Seven Health Factors That Affect Your Insurance Premiums

There are many health factors that can affect what you actually pay for your life insurance policy. So here are 7 most important of them.

Taking out a life insurance policy is a smart move that helps to protect your family in the event that something happens to you, leaving your spouse and children without your income.

While a great way to provide protection for those you hold most dear, it is also a major investment.

Shopping around will help you to compare rates to find the best coverage for the lowest price.

While different providers charge different premiums, there are many other health factors at play that can affect what you actually pay.

Health Factors That Can Increase Your Insurance Price

These are the health factors that have a significant impact on your insurance premiums:

1. Your Body Mass Index

Your BMI, or height to weight ratio, plays a significant role in the cost of your insurance premiums.

Those who are deemed overweight or obese by this scale are considered to be at higher risk for health complications later in life.

As a result, they will end up paying more than someone who is considered to be in the normal BMI range.

2. Tobacco Use

Whether you smoke cigarettes or cigars, chew tobacco, or use any other form of tobacco products, you are at risk for a number of different serious health issues, such as lung and oral cancers.

Tobacco products are a major red flag for insurance providers.

In fact, it’s not uncommon for smokers to pay up to twice as much as nonsmokers for comparable coverages.

3. Alcohol Consumption

You may be asked about your drinking habits when getting a quote for life insurance.

The occasional drink may not affect your premiums, but drinking habits deemed excessive can.

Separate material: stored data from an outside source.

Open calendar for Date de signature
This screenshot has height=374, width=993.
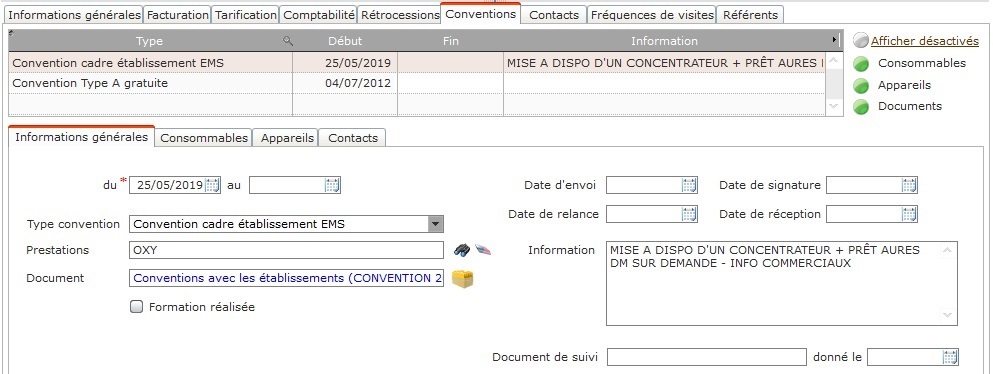point(909,185)
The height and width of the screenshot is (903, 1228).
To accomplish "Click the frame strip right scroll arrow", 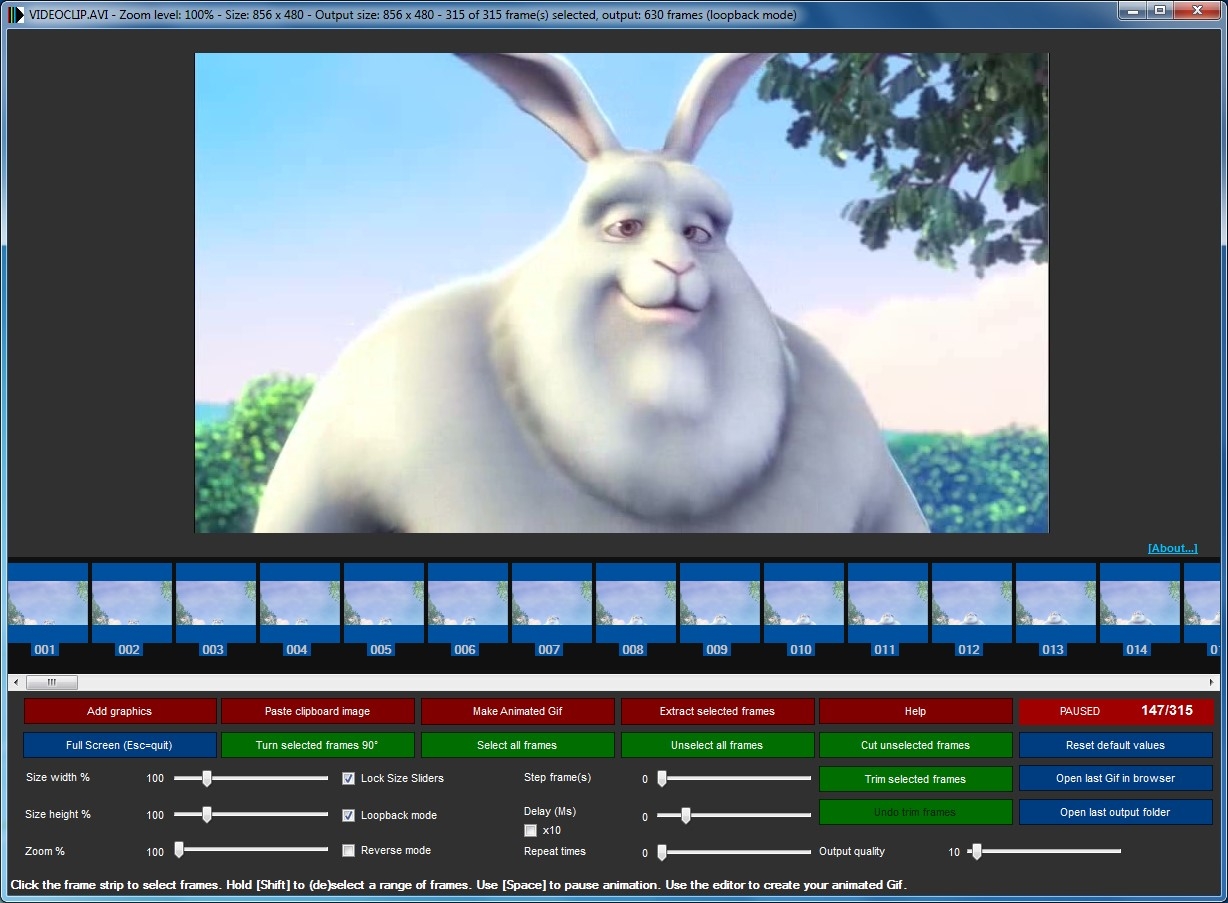I will [1212, 682].
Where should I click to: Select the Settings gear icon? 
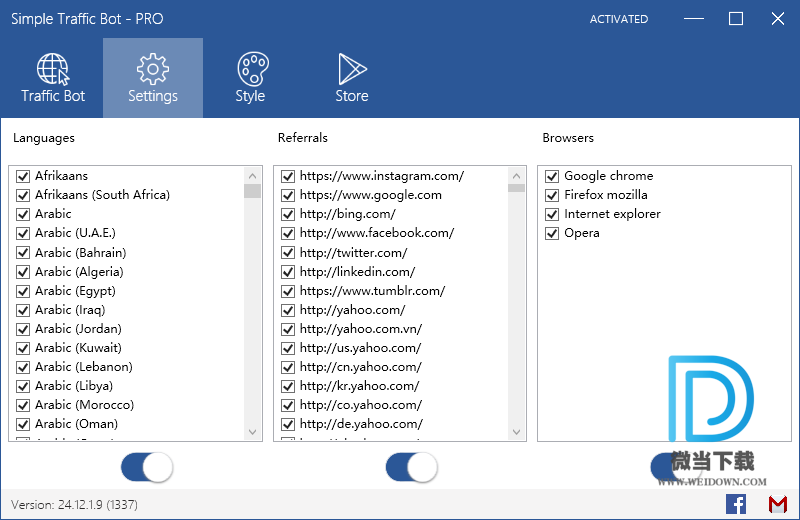click(x=153, y=70)
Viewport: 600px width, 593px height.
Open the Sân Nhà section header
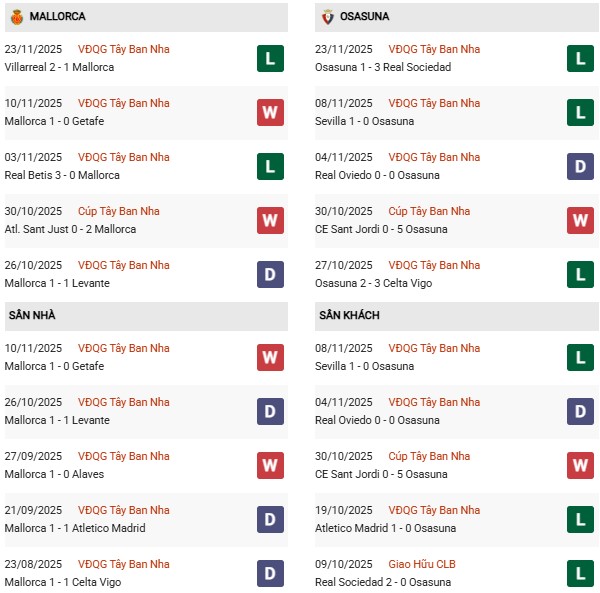(33, 316)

This is because those who drink excessively are at a much greater risk for developing health-related issues such as hypertension, heart disease, and liver disease.

4. Family Medical History

You will be asked questions about your family medical history, including health issues suffered by biological parents and siblings.

Hereditary illnesses, such as heart disease and some cancers, can affect the cost of your premiums, even if you currently do not have these conditions and are not exhibiting any symptoms.

Often taken into consideration is the severity of the condition, the age that which your family member developed the illness, and if it played a role in their death (if applicable).

5. Your Current Health

Life insurance providers will often require a medical exam to determine your current health.

In addition to your weight, they take into consideration your medical history (such as if you have had any serious illnesses or other conditions in the past), your blood pressure, your cholesterol, and other metrics.

Those who are deemed unhealthy are considered to be at risk for developing serious issues later in life, and therefore end up paying more.

It is important to keep in mind, though, that if you improve your health and show it to your life insurance provider, it is very possible to lower the cost of your premium.

6. High-Risk Hobbies

While your hobbies aren’t directly linked to your health, having a hobby that is considered to be high risks, such as racing, skydiving, rock climbing, or scuba diving means that you are at a greater risk of suffering an injury.

As a result, your premiums will be higher than those with comparable coverage who participate in less risky activities.

Bear in mind that every insurer is different and what one company considers high risk, another might not.

7. Your Line Of Work

Again, while not directly linked to your health, the type of job you have can play a role in your risk for injury and illness.

As a result, having a job that is considered high risk, such as military members, police officers, construction, or in a career that deals with chemicals, can mean higher premiums.

Your actual life insurance quote is based on a number of different factors, including several health factors. Maintaining a healthy lifestyle can help to keep the costs of your premiums down.

Although there are some insurance plans that don’t require a medical examination. Some life insurance and final expense insurance are good examples of this.

Make sure that when getting quotes, you go over the information carefully so that you are able to make the most informed decision possible.